Things have fallen into place for Alexander during the years. He was offered a chance by Dr. Fred Peter Ashy to buy a medical office from Ashy in the 2100 block of Procter.

“Everything I did, God let me do fast track,” he said. “I was on the fast track in the Air Force. I was on the fast track in nursing school. I was on the fast track in A&M school and I pre-accepted for nine different universities, nine different universities and not a dollar was exchanged. I did it all pro bono. I did this for practice. I got appointed on the board of Nurse Examiners in Advance Practice. I represent practice for the State of Texas.”
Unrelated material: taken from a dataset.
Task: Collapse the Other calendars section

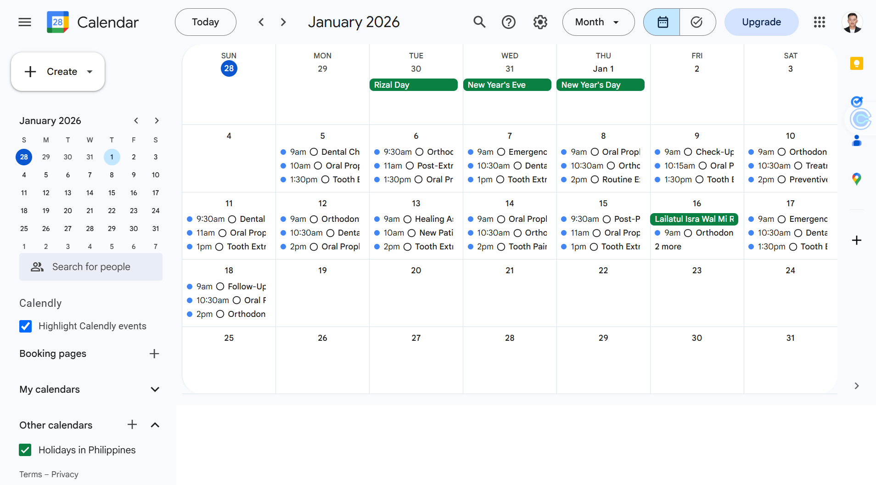Action: tap(155, 425)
Alexander said all of this was God-given. He has the natural component, the biological component, the medical component and now the spiritual component.

Spiritual

Alexander and his wife, Yoshi, run a theology school with various degrees from associates to doctorate and students from around the country.

Before he retired, the Alexanders were part of a group of Port Arthurans who traveled to Port-Au-Prince, Haiti, to provide medical and other services to the residents.

He saw medical procedures performed in the jungles with the patients on wooden doors under local anesthesia.

“I didn’t just see miracles. I was a participant in them as they were occurring,” he said.

Alexander’s church is still involved with Haiti and sends money earmarked for cooking, oil, rice and water. During Christmas they buy bolts of fabric to create uniforms for 227 school children.

Yoshi Alexander

His wife Yoshi is also a well-known name in the city, having worked at the health department. She understands the impact her husband had made on the city and on others.

“There is only one Glenn E. Alexander. I’ve not known anyone who has a more genuine love, concern, and heart for people of all walks of life,” Yoshi Alexander said. “Over the last 30 years, he took care of generations of families in his clinic, and we still get testimonies of how he provided excellent medical care, helped them, prayed for them, listened to them and encouraged them in their career paths.”

Alexander’s life, Yoshi said, is dedicated to helping others. And because of his wisdom and integrity, he is a man that people look up to and want to emulate. She also said he is an excellent father to their children and a loving Apostle at their church.

“Glenn has left a legacy in this community,” she said. “I’m just honored to be his wife and to share my life with him.”

Glenn and Yoshi Alexander have four children: Yoshara, who works in forensic science; Glenn Alexander II, a musical conductor; Yoshell, who works with Lockheed Martin; and Yoshandae, who is a student at Prairie View A&M.